**Source document**:
┄┄┄┄┄┄

Special thanks to Evelyn Kunz Gaffney, who wrote the largest portion of this section.

Wilbur


townmap2.gif (7283 bytes)            The town of Wilbur, Washington can trace its history back to the arrival of Wild Goose Bill (born Samuel Wilbur Condit or Condon) who drifted into Washington Territory in about 1860. He worked in the freighting business, packing supplies from Walla Walla to the mining camps in eastern Washington, western Idaho and the Okanogan area.  The area was crossed by miners on their way to the famous Fraser River mines.  Hundreds of stalwart men passed through on their way to the gold fields.  In 1875, Bill sold his pack animals, moved to a site on Goose Creek in what was to become Lincoln County, and started to ranch with cattle purchased from the Natives.  The meadow seemed to spring out of sheer basalt.  The area is interspersed with aspens, willows and cottonwoods and settles between rock walls on both sides.  Miles of bunch grass made wonderful grazing lands that stretched in all directions.

┄┄┄┄┄┄

**Stored data**:
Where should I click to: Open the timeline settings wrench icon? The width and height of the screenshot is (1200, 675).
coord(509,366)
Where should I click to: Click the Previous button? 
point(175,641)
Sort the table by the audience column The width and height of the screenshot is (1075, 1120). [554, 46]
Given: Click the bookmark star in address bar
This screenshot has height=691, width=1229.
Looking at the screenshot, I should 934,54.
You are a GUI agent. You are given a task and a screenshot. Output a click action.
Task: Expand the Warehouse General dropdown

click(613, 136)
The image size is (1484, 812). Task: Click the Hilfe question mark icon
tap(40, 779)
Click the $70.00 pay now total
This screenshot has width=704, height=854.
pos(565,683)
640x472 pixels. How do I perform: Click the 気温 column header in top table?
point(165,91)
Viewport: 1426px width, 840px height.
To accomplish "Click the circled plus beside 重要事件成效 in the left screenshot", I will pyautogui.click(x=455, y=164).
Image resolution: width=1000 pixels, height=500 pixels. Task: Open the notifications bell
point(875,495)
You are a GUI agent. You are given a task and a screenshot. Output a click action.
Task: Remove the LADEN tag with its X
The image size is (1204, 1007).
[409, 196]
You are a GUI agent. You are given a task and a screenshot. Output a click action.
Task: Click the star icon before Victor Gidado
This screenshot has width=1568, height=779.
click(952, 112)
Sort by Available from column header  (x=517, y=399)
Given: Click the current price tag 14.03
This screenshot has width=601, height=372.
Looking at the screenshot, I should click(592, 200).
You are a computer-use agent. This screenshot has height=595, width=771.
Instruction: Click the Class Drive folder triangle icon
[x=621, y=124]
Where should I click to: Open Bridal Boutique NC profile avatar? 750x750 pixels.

┄┄┄┄┄┄

**Exercise requirements**:
1. Please list every kind of tree that the passage on Wilbur's history names.
2. Write the next part of the passage on Wilbur's history, picking up after its final sentence.
The items are separate material and have nothing to do with the text about Wilbur's history.

**Per-task outputs**:
1. Aspens, willows, cottonwoods

2.
            While his herd grazed on rich land, Bill ran a store on the south bank of the Columbia River.  He distributed staple groceries, some utensils and implements, overalls, blankets, calicos and a variety of items that appealed to the Indian residents of the area who traded their furs, hides and trinkets.  Condon bought his merchandise in Sprague and hauled it across the country in four-horse freight wagons.  Before the railroad reached the area in 1889, Condon contracted with a townsite and investment company for the establishment of the eponymous town of Wilbur on the site of his ranch.  The arrangement guaranteed a railroad station for the new town.1


            In 1882 and 1883, Lincoln County suffered from a most peculiar pest – the cricket scourge.  Myriads of large black crickets, measuring from one to two inches long, swarmed out of the earth and up through the snow, and devastated the fields for two seasons.  Settlers combined their forces and dug ditches surrounding their farms.  Men and women worked day and night with brooms, sweeping the pests into the ditches and destroying them.  The bulk of their crop had been destroyed year after year.  Just about the time that the settlers were on the verge of yielding in despair, there was a heavy rain, succeeded by frost.  The crickets tumbled into the pits to rise there from no more.  Great was the rejoicing when it became known that the cricket pest was exterminated.


            The birth of Lincoln County dates from December 18, 1883, with Davenport named as the temporary county seat.  A considerable number of people were collected around Davenport, Harrington, Mondovi and other points, while Sprague was a growing town with a population of 600 or 700.  In the general election of 1884, the people were called upon to vote on the location of the county seat.  The election was hot and furious.  In the end, the majority vote declared that Sprague was to be the county seat.  Charges of fraud were brought forward.  One thousand votes had been cast in Sprague – despite the fact that this was nearly double the number of eligible voters in the town at the time.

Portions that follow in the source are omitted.